Stated task 1 :: Reproduce the thesis passage word for word, everything from "1 Introduction" down to "their needs [2].".

I'm also thankful that Johan Leitet took the time to be my thesis supervisor as well as being one of the project’s clients. In that regard, I want to thank Daniel Toll for allowing me to be a part of his seminars even though I technically was not part of his group.

Finally, I want to thank my partner Victoria for allowing me to vent and ask questions when needed.

(4)

1 Introduction

Computer science courses often have programming assignments, which might result in a large amount of code to review, test, and grade. Therefore, manually assessing code assignments is often a time-consuming task [1], which has resulted in many different implementations of automated code grading tools [2]. However, these tools are often opinionated and do not allow the teacher enough freedom to tweak them to fit their needs [2].

The problem of validating and verifying the source code is not limited to examiners of computer sciences courses. The IT industry faces similar issues, as well [3]. A popular industry solution is to set up a Continuous Integration (CI) pipeline [4]. A CI pipeline can be described as a set of instructions to automate the process of building and testing the project [5]. The pipeline can include testing the functionality and making sure that all code follows the style policies [5].

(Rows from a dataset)
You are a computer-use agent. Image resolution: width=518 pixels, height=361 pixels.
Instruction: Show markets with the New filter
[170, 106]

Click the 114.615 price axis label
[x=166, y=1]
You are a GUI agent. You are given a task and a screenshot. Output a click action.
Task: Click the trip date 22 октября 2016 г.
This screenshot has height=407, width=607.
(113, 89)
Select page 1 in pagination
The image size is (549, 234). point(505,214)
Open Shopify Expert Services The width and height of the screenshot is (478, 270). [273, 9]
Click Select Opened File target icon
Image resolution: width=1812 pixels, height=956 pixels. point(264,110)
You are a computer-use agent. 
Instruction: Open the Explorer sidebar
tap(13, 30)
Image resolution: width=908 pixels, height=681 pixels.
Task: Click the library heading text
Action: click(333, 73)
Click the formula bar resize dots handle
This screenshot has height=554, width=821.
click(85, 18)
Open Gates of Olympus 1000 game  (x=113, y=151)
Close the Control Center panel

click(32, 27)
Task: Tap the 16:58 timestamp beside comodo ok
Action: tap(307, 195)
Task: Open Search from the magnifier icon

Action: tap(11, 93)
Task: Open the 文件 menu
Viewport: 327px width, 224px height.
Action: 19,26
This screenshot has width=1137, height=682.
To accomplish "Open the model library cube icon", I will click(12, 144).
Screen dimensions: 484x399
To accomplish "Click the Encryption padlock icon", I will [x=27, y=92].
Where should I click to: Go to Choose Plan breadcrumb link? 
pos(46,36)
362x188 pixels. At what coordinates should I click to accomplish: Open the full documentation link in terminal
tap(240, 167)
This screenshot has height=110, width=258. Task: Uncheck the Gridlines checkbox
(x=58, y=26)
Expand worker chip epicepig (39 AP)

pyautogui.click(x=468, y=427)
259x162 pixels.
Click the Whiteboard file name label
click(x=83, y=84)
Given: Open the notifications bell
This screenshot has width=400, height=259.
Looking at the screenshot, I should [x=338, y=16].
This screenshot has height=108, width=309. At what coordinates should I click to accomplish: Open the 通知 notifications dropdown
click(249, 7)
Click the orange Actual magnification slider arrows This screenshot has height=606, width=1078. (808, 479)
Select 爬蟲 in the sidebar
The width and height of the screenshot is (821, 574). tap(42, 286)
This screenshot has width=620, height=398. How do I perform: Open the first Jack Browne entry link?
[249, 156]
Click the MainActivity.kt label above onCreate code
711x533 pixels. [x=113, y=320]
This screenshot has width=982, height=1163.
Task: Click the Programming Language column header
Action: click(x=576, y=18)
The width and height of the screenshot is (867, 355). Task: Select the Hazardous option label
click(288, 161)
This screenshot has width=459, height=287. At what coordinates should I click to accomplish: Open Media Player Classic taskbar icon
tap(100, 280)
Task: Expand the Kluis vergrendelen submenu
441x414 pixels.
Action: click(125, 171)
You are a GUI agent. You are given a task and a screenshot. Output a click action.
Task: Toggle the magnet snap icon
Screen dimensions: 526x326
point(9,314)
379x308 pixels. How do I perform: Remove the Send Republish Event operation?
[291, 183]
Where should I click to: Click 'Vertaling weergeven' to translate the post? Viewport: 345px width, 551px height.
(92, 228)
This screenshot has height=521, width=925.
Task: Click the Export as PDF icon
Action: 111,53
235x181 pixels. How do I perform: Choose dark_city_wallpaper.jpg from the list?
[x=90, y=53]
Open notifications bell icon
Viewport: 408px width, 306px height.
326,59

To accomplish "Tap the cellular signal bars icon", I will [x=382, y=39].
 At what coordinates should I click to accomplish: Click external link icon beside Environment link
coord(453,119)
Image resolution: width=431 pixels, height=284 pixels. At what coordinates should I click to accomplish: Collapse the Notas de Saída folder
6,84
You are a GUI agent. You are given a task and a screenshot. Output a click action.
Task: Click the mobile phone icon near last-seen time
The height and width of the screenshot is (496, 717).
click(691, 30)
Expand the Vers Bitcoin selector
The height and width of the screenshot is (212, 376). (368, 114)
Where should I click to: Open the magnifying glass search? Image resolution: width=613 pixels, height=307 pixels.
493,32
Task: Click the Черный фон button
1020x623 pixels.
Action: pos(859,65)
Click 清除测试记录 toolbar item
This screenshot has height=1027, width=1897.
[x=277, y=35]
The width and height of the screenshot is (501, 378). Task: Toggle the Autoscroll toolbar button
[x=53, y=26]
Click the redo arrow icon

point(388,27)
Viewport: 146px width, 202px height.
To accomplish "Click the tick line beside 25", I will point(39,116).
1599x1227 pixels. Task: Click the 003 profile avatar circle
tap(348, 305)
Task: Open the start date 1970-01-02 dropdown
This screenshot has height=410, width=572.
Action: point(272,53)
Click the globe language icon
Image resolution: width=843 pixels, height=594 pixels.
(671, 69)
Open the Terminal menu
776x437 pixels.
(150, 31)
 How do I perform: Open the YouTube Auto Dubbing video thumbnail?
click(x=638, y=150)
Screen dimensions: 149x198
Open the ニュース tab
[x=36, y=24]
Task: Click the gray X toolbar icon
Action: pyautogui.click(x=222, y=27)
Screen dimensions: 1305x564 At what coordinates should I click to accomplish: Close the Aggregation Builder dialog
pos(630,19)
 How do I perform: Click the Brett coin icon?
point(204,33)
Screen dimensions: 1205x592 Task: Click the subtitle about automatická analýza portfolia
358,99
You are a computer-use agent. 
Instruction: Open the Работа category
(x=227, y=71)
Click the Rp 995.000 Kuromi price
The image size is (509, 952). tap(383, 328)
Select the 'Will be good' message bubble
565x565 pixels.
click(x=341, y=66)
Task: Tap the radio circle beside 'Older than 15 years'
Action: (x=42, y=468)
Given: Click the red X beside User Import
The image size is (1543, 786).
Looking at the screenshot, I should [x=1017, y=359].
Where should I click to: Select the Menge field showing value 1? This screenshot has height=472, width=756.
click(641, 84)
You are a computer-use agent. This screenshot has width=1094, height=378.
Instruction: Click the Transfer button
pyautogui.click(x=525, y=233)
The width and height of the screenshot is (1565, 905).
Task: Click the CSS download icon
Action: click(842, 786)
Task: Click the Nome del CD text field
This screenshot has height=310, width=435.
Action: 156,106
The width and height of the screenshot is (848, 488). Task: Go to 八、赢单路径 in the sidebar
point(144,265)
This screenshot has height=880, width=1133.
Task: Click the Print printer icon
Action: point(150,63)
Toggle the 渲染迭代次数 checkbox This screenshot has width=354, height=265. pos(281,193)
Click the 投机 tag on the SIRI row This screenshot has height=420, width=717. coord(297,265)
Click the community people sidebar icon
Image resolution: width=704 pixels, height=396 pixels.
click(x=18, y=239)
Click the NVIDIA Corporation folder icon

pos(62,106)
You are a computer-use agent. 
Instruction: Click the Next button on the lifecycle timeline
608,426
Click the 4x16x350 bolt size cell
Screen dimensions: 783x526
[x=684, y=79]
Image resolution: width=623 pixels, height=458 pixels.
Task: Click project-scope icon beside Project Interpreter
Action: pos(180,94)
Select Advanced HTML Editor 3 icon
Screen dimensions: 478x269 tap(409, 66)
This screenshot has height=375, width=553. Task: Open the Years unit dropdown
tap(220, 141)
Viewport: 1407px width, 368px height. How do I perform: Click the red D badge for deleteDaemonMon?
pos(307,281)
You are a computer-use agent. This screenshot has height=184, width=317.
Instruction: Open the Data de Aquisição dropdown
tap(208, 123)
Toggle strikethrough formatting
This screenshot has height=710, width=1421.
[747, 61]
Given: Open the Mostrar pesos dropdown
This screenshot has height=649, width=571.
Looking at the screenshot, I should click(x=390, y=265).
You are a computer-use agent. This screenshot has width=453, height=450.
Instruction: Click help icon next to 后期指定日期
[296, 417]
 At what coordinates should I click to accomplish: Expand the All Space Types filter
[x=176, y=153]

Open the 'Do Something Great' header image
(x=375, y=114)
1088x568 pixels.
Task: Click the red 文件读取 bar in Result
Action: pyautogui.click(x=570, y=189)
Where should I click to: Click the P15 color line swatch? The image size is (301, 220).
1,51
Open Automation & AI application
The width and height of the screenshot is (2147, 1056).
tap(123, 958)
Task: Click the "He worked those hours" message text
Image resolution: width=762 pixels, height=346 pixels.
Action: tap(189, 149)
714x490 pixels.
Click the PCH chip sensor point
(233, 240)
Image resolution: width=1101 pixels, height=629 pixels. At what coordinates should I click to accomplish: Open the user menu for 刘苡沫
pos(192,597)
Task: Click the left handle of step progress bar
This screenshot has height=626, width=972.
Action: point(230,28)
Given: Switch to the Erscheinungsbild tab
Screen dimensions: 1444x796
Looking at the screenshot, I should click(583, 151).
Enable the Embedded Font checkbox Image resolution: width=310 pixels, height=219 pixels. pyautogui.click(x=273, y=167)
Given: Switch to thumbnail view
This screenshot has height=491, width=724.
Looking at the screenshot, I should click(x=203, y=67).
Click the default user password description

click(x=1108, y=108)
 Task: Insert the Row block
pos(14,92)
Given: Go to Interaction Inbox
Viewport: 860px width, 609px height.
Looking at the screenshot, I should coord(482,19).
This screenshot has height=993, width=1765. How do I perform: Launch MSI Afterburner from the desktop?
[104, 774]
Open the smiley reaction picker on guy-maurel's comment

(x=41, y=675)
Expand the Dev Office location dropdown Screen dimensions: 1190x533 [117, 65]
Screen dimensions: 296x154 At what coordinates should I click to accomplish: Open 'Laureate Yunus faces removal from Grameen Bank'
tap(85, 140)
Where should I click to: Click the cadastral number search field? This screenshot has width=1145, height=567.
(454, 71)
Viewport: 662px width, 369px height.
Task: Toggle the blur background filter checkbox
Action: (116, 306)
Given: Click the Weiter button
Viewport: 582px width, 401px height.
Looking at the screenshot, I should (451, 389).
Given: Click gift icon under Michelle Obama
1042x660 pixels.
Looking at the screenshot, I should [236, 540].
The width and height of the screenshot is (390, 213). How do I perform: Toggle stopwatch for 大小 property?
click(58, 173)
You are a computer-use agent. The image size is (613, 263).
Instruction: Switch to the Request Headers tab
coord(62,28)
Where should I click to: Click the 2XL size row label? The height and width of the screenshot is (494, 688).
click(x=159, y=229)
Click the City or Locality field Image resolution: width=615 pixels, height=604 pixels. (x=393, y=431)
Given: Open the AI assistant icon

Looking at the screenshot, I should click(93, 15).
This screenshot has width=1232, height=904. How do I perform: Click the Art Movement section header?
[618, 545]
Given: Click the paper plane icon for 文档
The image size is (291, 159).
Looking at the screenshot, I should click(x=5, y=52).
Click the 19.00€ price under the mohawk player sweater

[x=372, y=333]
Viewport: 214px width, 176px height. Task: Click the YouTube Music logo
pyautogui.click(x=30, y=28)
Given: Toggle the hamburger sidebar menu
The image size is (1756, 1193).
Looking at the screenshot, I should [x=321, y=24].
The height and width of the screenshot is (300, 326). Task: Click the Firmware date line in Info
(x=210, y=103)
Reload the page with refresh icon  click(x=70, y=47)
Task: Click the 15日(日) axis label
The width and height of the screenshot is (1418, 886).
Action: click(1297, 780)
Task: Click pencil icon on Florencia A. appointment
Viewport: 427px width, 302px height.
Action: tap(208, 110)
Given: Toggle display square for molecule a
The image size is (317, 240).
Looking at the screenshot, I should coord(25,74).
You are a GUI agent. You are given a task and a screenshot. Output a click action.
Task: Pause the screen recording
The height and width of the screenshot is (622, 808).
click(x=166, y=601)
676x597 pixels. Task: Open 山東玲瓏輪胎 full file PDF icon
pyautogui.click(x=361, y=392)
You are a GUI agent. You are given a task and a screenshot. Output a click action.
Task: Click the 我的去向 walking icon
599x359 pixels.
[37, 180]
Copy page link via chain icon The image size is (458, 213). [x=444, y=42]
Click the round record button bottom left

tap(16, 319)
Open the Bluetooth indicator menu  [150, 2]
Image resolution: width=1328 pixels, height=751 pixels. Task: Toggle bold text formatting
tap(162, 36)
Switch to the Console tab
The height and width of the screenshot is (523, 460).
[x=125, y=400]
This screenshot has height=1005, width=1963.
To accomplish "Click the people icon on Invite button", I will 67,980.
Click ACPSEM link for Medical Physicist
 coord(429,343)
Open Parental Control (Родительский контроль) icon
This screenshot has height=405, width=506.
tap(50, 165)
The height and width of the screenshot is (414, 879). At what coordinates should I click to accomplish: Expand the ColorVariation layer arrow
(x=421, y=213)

Stated task 2 :: Pick out every line in the rows that contains the word "Expand".

Correct answer 1 ::
1 Introduction

Computer science courses often have programming assignments, which might result in a large amount of code to review, test, and grade. Therefore, manually assessing code assignments is often a time-consuming task [1], which has resulted in many different implementations of automated code grading tools [2]. However, these tools are often opinionated and do not allow the teacher enough freedom to tweak them to fit their needs [2].

Correct answer 2 ::
Expand worker chip epicepig (39 AP)
Task: Expand the Kluis vergrendelen submenu
Expand the Vers Bitcoin selector
 At what coordinates should I click to accomplish: Expand the All Space Types filter
Expand the Dev Office location dropdown Screen dimensions: 1190x533 [117, 65]
The height and width of the screenshot is (414, 879). At what coordinates should I click to accomplish: Expand the ColorVariation layer arrow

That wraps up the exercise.